You're very lucky to have the internet for advice...I wish I had this when I was struggling. I've always found that the best advice is found from people who have already been there and done that. When I was a teen, I thought "older people just don't understand and my situation is unique". But I'll tell you now, they do understand and they really do have words of wisdom. When your my age you'll wish you had listened better, and trusted their judgement. Which reminds of a quote I've always loved.....
"EXPERIENCE COMES FROM POOR JUDGEMENT, GOOD JUDGEMENT COMES FROM EXPERIENCE"
and remember, you're never alone when you reach out and ask others for help...and that's what this board is all about. So keep posting...I will look out for you!!
I wanted to add something else...I may be 33, but my memories of being your age are still very fresh in my mind, and although I am older, I really think I can give you some good advice...so can others here...just listen and learn...you'll do fine.

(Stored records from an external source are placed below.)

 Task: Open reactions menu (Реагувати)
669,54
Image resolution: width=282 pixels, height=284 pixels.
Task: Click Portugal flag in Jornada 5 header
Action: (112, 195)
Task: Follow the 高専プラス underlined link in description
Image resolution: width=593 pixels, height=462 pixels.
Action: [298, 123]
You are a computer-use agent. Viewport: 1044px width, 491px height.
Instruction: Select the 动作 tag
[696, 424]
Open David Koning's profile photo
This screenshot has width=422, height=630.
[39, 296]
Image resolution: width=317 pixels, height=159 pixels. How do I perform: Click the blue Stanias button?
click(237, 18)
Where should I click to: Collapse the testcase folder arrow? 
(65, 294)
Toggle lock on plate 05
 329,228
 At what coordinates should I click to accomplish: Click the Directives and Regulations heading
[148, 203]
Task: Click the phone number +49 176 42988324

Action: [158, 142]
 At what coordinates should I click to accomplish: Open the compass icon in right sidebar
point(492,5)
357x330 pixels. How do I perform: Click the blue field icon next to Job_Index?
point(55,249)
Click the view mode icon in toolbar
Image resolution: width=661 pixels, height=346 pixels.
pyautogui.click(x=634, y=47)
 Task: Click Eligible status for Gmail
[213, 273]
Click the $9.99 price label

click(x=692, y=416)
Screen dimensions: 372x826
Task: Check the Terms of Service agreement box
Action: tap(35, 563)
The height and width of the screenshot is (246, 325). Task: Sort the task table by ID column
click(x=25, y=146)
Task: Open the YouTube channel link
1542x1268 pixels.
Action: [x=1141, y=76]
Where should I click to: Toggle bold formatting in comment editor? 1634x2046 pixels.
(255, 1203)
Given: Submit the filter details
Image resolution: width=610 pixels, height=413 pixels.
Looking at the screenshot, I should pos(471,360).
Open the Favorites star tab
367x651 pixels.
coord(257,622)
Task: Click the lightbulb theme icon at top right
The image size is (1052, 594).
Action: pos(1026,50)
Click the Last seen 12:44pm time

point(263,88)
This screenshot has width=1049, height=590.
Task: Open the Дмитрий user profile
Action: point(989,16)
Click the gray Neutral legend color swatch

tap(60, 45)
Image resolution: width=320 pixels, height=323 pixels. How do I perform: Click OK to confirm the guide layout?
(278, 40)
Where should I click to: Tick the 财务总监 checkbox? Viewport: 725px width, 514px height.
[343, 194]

I wanted to write and say that I can relate to how you are feeling. I am 22 and I still have never had a boyfriend. Not because I don't want one but because my self-esteem and depression have never wanted to let anyone in. When I was 17, maybe 18, I realized I was dying inside. I was always depressed. It was hard but I trusted my Health teacher. She was there for me everyday and referred me to a social worker. Although I now go to a different social worket, it saved my life. It got worse before it got better, and still today sometimes it goes back to being worse. I was diagnosed as having Dysthymia: Mild but chronic depression. I was put on Prozac. It was a lot to swallow that I suffered from depression and had to be put on Prozac. In the beginning, going therapy was really weird. Telling all your thoughts (most of them) and fears to a person who you don't know was extremely strange. But if you go to a good social worker, it becomes easier. They don't judge you but help you be realistic.
Try not to be down on yourself. It is the best thing for yourself to realize you need help. Don't be ashamed of it either. You should be proud of yourself that you are admitting it to yourself.
If you feel you need outside help, there are many who can help. Do it for yourself! Hang in there!
Sometimes when times seem darkest, you often see things more clearly.
Each day is a day of life, not a day of death; It's so hard for so many people to realize how imporatant life is for they don't realize how precious it is before it's too late.
Not long ago I was on my death bed from a suicide attempt-I was on life support for 2 1/2 months. After an exeperience like that you know that things need to change. I can only pray that all of you will see this before it's too late or you have to experience what I went through.